> [SUPPLIED INFORMATION]
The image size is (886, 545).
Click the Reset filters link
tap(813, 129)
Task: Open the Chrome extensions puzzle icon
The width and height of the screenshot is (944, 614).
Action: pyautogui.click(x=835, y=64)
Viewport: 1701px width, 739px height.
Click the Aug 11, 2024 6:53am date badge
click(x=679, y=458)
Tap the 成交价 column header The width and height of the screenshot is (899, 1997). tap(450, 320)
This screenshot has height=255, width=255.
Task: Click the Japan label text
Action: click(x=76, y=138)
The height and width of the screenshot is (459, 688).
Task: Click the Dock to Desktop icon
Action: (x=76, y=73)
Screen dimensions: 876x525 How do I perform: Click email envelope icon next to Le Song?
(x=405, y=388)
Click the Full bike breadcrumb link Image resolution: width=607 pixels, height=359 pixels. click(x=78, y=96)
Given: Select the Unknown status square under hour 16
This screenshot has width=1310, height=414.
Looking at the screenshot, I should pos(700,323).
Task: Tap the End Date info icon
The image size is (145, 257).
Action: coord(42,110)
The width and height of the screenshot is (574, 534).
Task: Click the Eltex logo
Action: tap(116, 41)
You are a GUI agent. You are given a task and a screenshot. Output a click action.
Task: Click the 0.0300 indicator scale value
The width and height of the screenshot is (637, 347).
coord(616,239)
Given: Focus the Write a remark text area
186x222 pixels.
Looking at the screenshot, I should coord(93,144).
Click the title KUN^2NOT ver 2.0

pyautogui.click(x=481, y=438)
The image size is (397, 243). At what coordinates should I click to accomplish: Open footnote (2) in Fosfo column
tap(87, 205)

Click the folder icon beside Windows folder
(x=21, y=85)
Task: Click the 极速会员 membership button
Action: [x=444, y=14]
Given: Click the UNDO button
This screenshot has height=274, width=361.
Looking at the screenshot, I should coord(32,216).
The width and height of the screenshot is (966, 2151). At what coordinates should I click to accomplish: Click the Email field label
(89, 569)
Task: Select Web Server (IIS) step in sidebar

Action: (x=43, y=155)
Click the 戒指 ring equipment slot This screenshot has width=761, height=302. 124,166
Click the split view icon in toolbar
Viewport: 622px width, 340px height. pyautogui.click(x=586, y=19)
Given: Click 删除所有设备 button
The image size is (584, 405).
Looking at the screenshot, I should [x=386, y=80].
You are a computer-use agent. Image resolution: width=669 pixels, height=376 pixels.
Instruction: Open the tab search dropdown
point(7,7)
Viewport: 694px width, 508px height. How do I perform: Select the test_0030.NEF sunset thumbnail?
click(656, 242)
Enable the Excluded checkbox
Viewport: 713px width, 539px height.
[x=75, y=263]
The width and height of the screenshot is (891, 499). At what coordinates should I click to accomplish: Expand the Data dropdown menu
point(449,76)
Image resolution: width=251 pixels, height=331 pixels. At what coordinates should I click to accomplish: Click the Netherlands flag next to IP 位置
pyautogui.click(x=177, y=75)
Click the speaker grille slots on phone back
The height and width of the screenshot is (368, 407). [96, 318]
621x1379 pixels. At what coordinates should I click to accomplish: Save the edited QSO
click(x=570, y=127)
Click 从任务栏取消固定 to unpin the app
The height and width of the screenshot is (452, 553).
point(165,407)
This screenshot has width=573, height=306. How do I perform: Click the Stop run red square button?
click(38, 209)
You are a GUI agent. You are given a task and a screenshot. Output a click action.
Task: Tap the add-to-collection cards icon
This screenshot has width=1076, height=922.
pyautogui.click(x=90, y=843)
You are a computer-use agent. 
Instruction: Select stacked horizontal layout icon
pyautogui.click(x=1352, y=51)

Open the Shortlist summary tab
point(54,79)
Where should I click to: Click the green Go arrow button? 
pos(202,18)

> [BRIEF] Rewrite all the entries above, replacing "At what coordinates should I click to accomplish" with "Where should I click to complete" and leaving everything else the same.

> [FULL OUTPUT]
The image size is (886, 545).
Click the Reset filters link
tap(813, 129)
Task: Open the Chrome extensions puzzle icon
The width and height of the screenshot is (944, 614).
Action: pyautogui.click(x=835, y=64)
Viewport: 1701px width, 739px height.
Click the Aug 11, 2024 6:53am date badge
click(x=679, y=458)
Tap the 成交价 column header The width and height of the screenshot is (899, 1997). tap(450, 320)
This screenshot has height=255, width=255.
Task: Click the Japan label text
Action: click(x=76, y=138)
The height and width of the screenshot is (459, 688).
Task: Click the Dock to Desktop icon
Action: (x=76, y=73)
Screen dimensions: 876x525 How do I perform: Click email envelope icon next to Le Song?
(x=405, y=388)
Click the Full bike breadcrumb link Image resolution: width=607 pixels, height=359 pixels. click(x=78, y=96)
Given: Select the Unknown status square under hour 16
This screenshot has width=1310, height=414.
Looking at the screenshot, I should pos(700,323).
Task: Tap the End Date info icon
The image size is (145, 257).
Action: coord(42,110)
The width and height of the screenshot is (574, 534).
Task: Click the Eltex logo
Action: tap(116, 41)
You are a GUI agent. You are given a task and a screenshot. Output a click action.
Task: Click the 0.0300 indicator scale value
The width and height of the screenshot is (637, 347).
coord(616,239)
Given: Focus the Write a remark text area
186x222 pixels.
Looking at the screenshot, I should coord(93,144).
Click the title KUN^2NOT ver 2.0

pyautogui.click(x=481, y=438)
The image size is (397, 243). Where should I click to complete: Open footnote (2) in Fosfo column
tap(87, 205)

Click the folder icon beside Windows folder
(x=21, y=85)
Task: Click the 极速会员 membership button
Action: [x=444, y=14]
Given: Click the UNDO button
This screenshot has height=274, width=361.
Looking at the screenshot, I should coord(32,216).
The width and height of the screenshot is (966, 2151). Where should I click to complete: Click the Email field label
(89, 569)
Task: Select Web Server (IIS) step in sidebar

Action: (x=43, y=155)
Click the 戒指 ring equipment slot This screenshot has width=761, height=302. 124,166
Click the split view icon in toolbar
Viewport: 622px width, 340px height. pyautogui.click(x=586, y=19)
Given: Click 删除所有设备 button
The image size is (584, 405).
Looking at the screenshot, I should [x=386, y=80].
You are a computer-use agent. Image resolution: width=669 pixels, height=376 pixels.
Instruction: Open the tab search dropdown
point(7,7)
Viewport: 694px width, 508px height. How do I perform: Select the test_0030.NEF sunset thumbnail?
click(656, 242)
Enable the Excluded checkbox
Viewport: 713px width, 539px height.
[x=75, y=263]
The width and height of the screenshot is (891, 499). Where should I click to complete: Expand the Data dropdown menu
point(449,76)
Image resolution: width=251 pixels, height=331 pixels. Where should I click to complete: Click the Netherlands flag next to IP 位置
pyautogui.click(x=177, y=75)
Click the speaker grille slots on phone back
The height and width of the screenshot is (368, 407). [96, 318]
621x1379 pixels. Where should I click to complete: Save the edited QSO
click(x=570, y=127)
Click 从任务栏取消固定 to unpin the app
The height and width of the screenshot is (452, 553).
point(165,407)
This screenshot has width=573, height=306. How do I perform: Click the Stop run red square button?
click(38, 209)
You are a GUI agent. You are given a task and a screenshot. Output a click action.
Task: Tap the add-to-collection cards icon
This screenshot has width=1076, height=922.
pyautogui.click(x=90, y=843)
You are a computer-use agent. 
Instruction: Select stacked horizontal layout icon
pyautogui.click(x=1352, y=51)

Open the Shortlist summary tab
point(54,79)
Where should I click to: Click the green Go arrow button? 
pos(202,18)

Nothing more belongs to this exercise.